Em Insolação, a influência é notável em uma das melhores cenas: o quiosque para o qual o personagem de Paulo José busca inutilmente tomar café. A partir do ponto de vista do dono do bar, a câmera se posiciona dentro do espaço, focando a janela aberta do quiosque que apresenta o mesmo contorno da tela de cinema. "Decidimos ainda fazer o corte seco, ou seja, a cena de uma janela pula para outra, onde estão outros personagens", conta o diretor.

A convivência com Paulo José, aliás, aumentou a fila de grandes atores que trabalharam com a dupla, como Paulo Autran (O Avarento, último espetáculo do ator, em 2006) e Fernanda Montenegro, no monólogo Viver Sem Tempos Mortos, no ano passado). "Todos vivendo uma fase sublime de sua carreira", observa Hirsch.

PONTOS-CHAVE

O Castelo do Barba Azul

Visualmente impressionante, a ópera montada em 2006 trazia uma leitura sensível da peça de Bártok. Já neste caso, a dupla conseguiu um belo resultado com o jogo entre projeções e espelhos, que se aprimoraria nas peças seguintes.

Os Solitários

Uma mistura de humor com violência pouco vista no palco - a partir da trajetória de uma família disfuncional, o irônico texto do americano e Nicky Silver reuniu, em 2002, Marieta Severo e Marco Nanini em uma boa dose de humor negro.

A Morte do Caixeiro Viajante

Nanini voltou a trabalhar com Felipe Hirsch e Daniela Thomas em 2003, no clássico de Arthur Miller, em que o drama da família Lohman se desenvolve em uma casa aberta.

Temporada de Gripe

Empolgado com o que considera uma das estruturas de texto mais originais que já tinha lido, Hirsch apostou, também em 2003, na desconstrução do amor proposta pelo autor americano.

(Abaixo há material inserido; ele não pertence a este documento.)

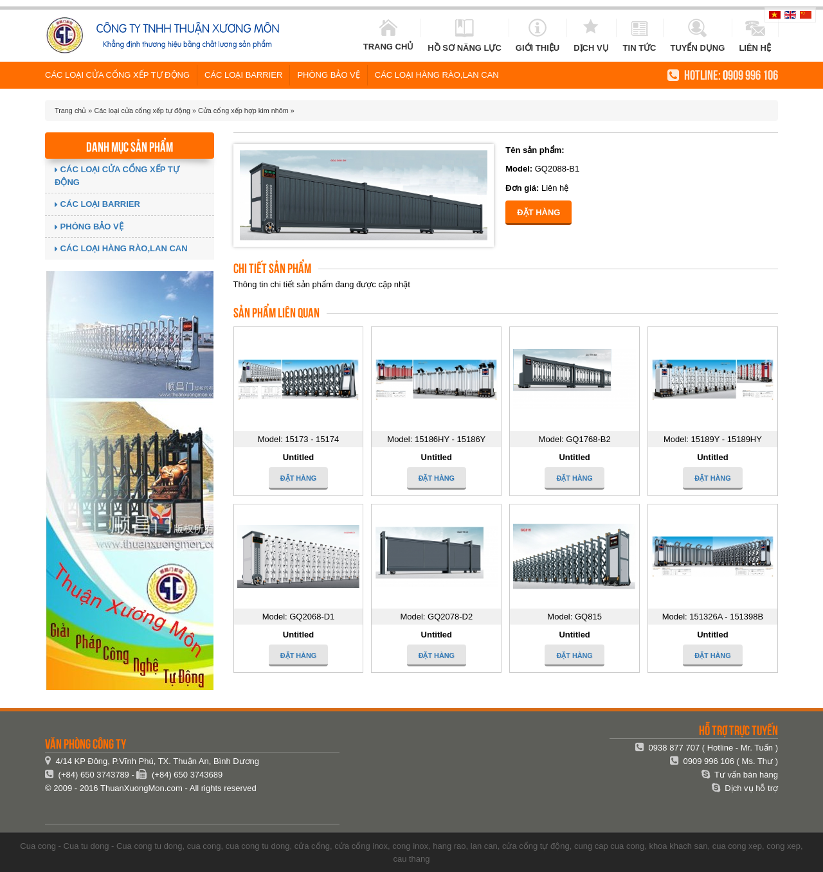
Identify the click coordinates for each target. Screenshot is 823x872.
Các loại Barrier (243, 75)
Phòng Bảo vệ (328, 75)
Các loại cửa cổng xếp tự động (117, 75)
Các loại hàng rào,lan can (437, 75)
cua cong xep (737, 846)
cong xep (783, 846)
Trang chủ (70, 110)
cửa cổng (312, 846)
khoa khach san (678, 846)
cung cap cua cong (609, 846)
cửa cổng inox (361, 846)
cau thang (411, 859)
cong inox (410, 846)
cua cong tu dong (258, 846)
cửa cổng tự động (536, 846)
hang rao (449, 846)
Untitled (298, 457)
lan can (484, 846)
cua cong (204, 846)
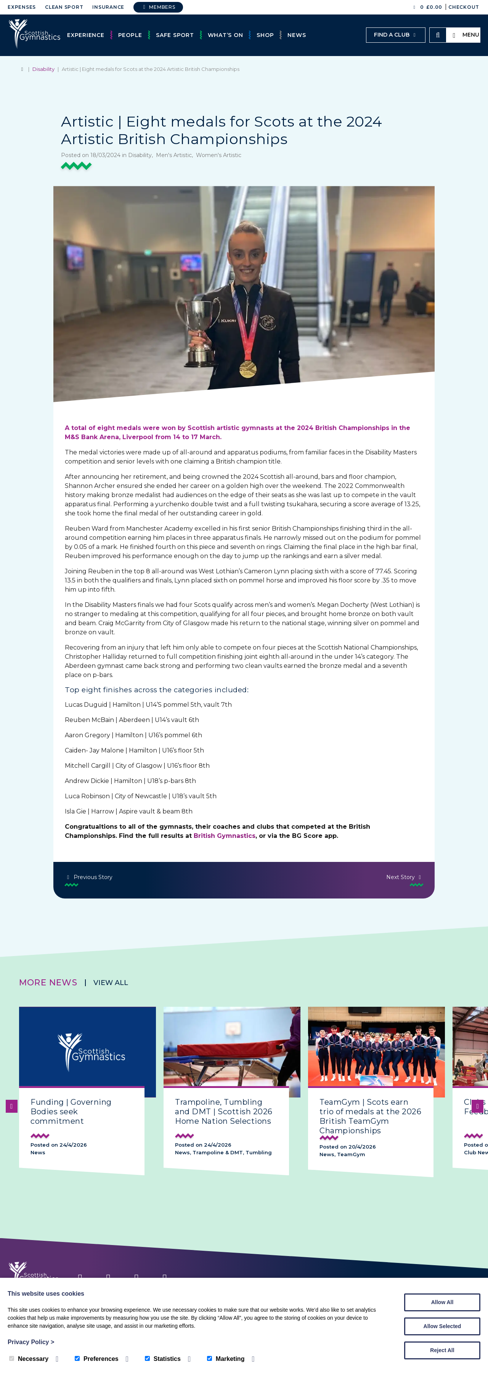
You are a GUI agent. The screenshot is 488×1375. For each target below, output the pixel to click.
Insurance (108, 7)
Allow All (442, 1302)
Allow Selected (442, 1326)
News (296, 35)
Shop (265, 35)
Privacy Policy (31, 1342)
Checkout (463, 7)
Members (158, 7)
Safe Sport (175, 35)
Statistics (163, 1359)
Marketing (226, 1359)
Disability (43, 69)
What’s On (225, 35)
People (130, 35)
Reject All (442, 1350)
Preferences (97, 1359)
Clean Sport (64, 7)
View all (110, 982)
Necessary (28, 1359)
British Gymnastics (224, 835)
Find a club (395, 34)
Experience (85, 35)
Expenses (22, 7)
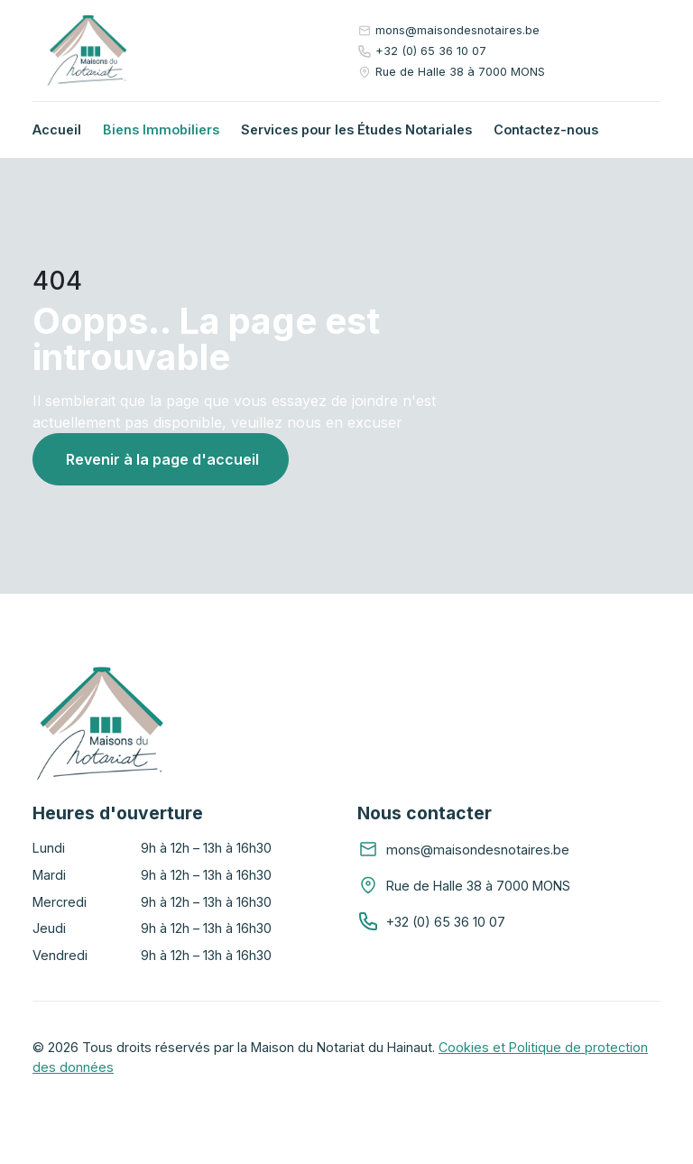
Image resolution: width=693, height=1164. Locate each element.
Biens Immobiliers (161, 129)
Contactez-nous (546, 129)
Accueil (56, 129)
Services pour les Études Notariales (356, 129)
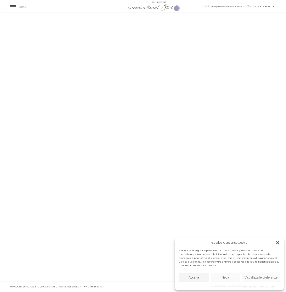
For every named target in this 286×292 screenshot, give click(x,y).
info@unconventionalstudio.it (228, 7)
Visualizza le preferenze (261, 277)
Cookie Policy (218, 285)
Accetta (194, 277)
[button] (278, 243)
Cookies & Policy (237, 285)
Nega (225, 277)
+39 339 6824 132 (265, 7)
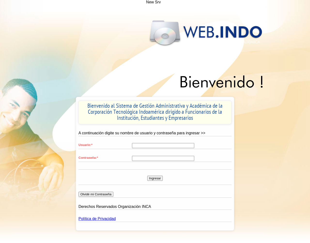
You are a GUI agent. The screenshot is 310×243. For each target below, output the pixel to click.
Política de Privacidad (97, 219)
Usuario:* (85, 145)
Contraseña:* (88, 157)
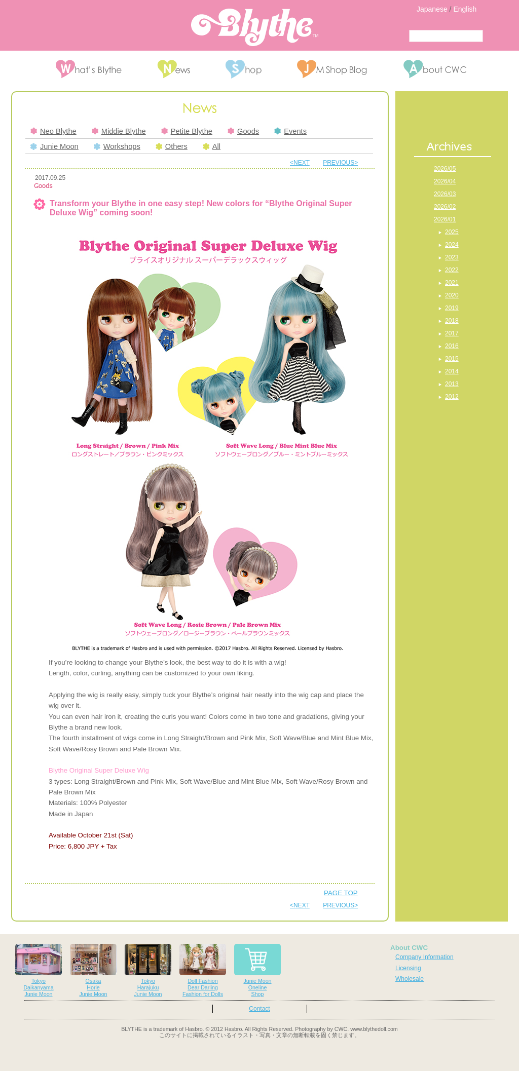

A destruição era visível, aliás, também na montagem, com a iluminação tornando-se mais fria e objetos do cenário começando a sumir.

Avenida Dropsie

A partir das histórias de um dos gurus do grupo, Will Eisner, o espetáculo foi montado em 2005, com impressionante cenário de Daniela, que reproduziu com fidelidade a avenida Dropsie de Eisner, com direito a chuva em cena aberta.

O Avarento

Com um cenário que lembrava caixas de uma trupe que se apresenta ao ar livre, foi a última peça de Paulo Autran.

Não Sobre o Amor

Baseada em uma relação epistolar, a peça montada em 2008 revelou um o alto grau criativo de Daniela Thomas, que criou um cenário compacto, no qual a posição dos móveis não respeitava a tradicional ocupação, espalhando-se pelas paredes e pelo teto. Também a encenação de Hirsch era sensível ao tratar de amor, solidão e exílio.

Viver Sem Tempos Mortos

Um escasso cenário privilegia o talento de Fernanda Montenegro como Simone de Beauvoir.